Organizers: Peter Karkus, Alina Kloss, Rico Jonschkowski, Leslie P. Kaelbling


Robotics research has developed powerful model-based methods for perception, state estimation, planning, control, etc., which form the building blocks of the vast majority of successful robot systems. At the same time, data-driven, model-free learning has recently brought unprecedented success in various domains, where model-based methods struggle despite decades of research. The aim of this workshop is to bring together researchers from robotics and machine learning, and discuss opportunities and challenges towards building human-level robot intelligence, in particular, combining model-based reasoning and data-driven learning in a scalable and composable manner.

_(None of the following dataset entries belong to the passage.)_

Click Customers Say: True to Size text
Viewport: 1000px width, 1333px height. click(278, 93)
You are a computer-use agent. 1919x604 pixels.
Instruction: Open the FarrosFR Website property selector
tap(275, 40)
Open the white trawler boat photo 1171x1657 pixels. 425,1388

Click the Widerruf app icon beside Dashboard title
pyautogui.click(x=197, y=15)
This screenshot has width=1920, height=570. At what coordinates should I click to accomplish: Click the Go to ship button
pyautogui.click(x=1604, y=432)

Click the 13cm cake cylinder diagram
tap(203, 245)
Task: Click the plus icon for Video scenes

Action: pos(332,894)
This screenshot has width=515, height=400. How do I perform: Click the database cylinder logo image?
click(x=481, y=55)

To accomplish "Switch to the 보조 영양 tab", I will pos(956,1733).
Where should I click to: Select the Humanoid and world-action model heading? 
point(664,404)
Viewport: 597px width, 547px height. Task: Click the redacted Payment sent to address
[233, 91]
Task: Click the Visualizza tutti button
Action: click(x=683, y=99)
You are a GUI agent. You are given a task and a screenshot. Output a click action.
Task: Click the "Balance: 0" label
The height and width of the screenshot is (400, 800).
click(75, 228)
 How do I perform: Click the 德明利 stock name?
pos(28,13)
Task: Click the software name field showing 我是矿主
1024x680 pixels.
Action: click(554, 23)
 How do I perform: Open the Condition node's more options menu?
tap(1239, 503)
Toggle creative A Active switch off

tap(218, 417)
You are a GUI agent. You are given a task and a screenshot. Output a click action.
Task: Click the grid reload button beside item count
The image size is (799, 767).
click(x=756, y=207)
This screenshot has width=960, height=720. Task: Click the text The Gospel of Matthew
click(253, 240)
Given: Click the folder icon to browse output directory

Some questions we would like to discuss:

  • What is the role of model-based reasoning and model-free learning in an intelligent robot system?
  • Can we learn intelligent robot behaviour only from reinforcements? Is expert knowledge essential?
  • How do we combine existing knowledge with data-driven learning? What should be built in and what should be learned?
  • How do we integrate solutions for small, isolated sub-tasks into a large intelligent system? How do we combine model-based and model-free components? Would we build Shakey differently today?
  • Is robot intelligence going to be explainable? Is interpretability unnecessary, good to have, or a must?